What if the given tree could be any binary tree? Would your previous solution still work?

Note:

• You may only use constant extra space.

For example,
Given the following binary tree,

         1
       /        2    3
     / \        4   5    7

After calling your function, the tree should look like:

         1 -> NULL
       /        2 -> 3 -> NULL
     / \        4-> 5 -> 7 -> NULL

---

同１１６题类似，用中序遍历的话，需要Ｏ（n)的时间复杂度。
通过前一行的ｎｅｘｔ，来找下一行的ｎｅｘｔ。用两个指针prevLevelStart和prev, 分别指向前一行有孩子的第一个节点，和用来连接当前行时、前一行的辅助节点。

与116相比，只是updatePrevLevelStart和ｕｐｄａｔｅＰｒｅｖ的规则变了。

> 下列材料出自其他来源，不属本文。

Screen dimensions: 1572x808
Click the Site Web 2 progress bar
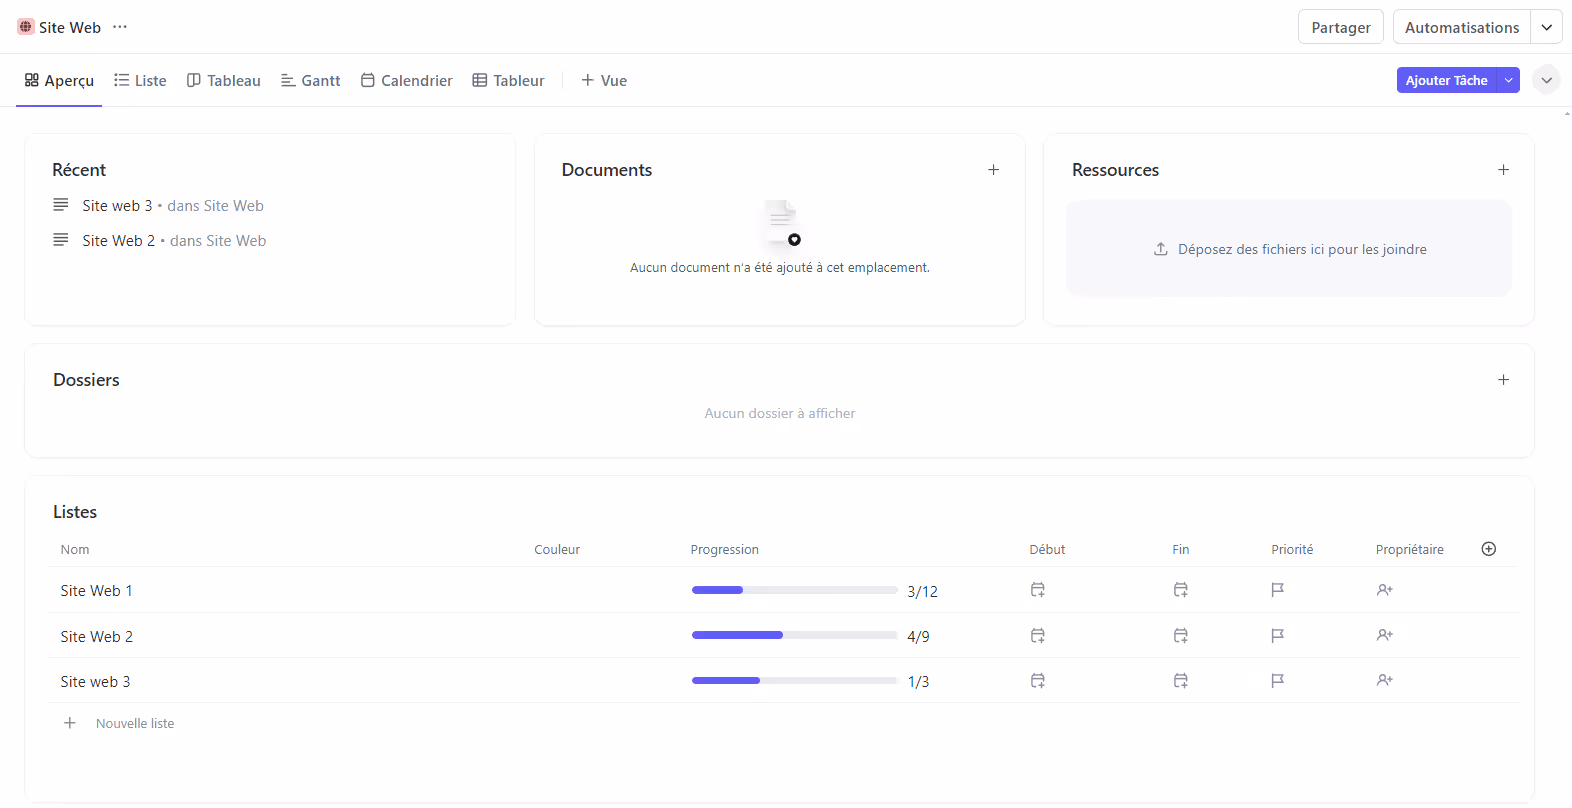coord(794,635)
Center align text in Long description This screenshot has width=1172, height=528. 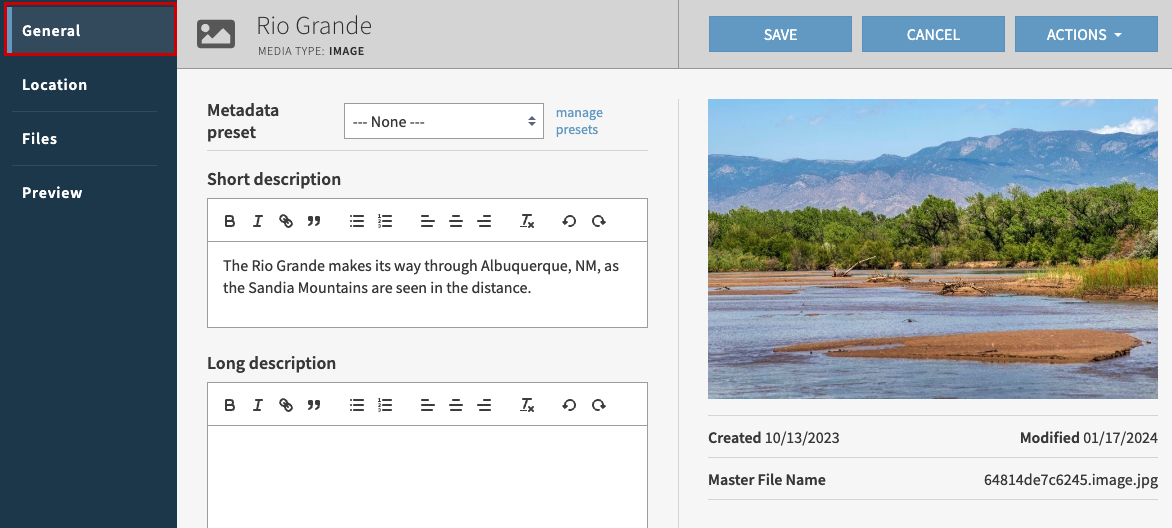tap(456, 405)
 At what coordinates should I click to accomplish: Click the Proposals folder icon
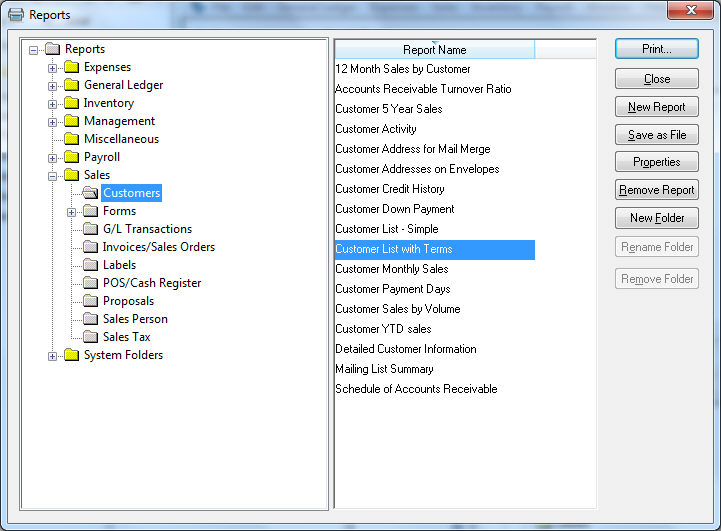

对１１６由于是perfect binary tree:

     prevLevelStart = prevLevelStart.left

     prev = prev.next

对１１７题，要跳过空节点。 ３０％

/**
 * Definition for binary tree with next pointer.
 * public class TreeLinkNode {
 *     int val;
 *     TreeLinkNode left, right, next;
 *     TreeLinkNode(int x) { val = x; }
 * }
 */
public class Solution {
    public void connect(TreeLinkNode root) {
        TreeLinkNode prevLevelStart = root, prev, cur;
        while (prevLevelStart != null) {
            prev = prevLevelStart;
            if (prev.left != null) {
                cur = prev.left;
            } else {
                cur = prev.right;
                prev = updatePrev(prev);
            }
            while (prev != null) {
                if (cur == prev.left) {
                    if (prev.right != null) {
                        cur.next = prev.right;
                        cur = cur.next;
                    }
                    prev = updatePrev(prev);   
                } else {
                    if (prev.left != null) {
                        cur.next = prev.left;
                        cur = cur.next;
                    } else {
                        cur.next = prev.right;
                        cur = cur.next;
                        prev = updatePrev(prev);
                    }
                }
            }
            prevLevelStart = updatePrevLevelStart(prevLevelStart);
        }
    }
    public TreeLinkNode updatePrev(TreeLinkNode prev) {
        prev = prev.next;
        while (prev != null && prev.left == null && prev.right == null) {
            prev = prev.next;
        }
        return prev;
    }
    public TreeLinkNode updatePrevLevelStart(TreeLinkNode prevLevelStart) {
        while (prevLevelStart != null) {
            if (prevLevelStart.left != null && (prevLevelStart.left.left != null || prevLevelStart.left.right != null)) {
                return prevLevelStart.left;
            } else if (prevLevelStart.right != null && (prevLevelStart.right.left != null || prevLevelStart.right.right != null)) {
                return prevLevelStart.right;
            } else {
                prevLevelStart = prevLevelStart.next;
            }
        }
        return null;
    }
}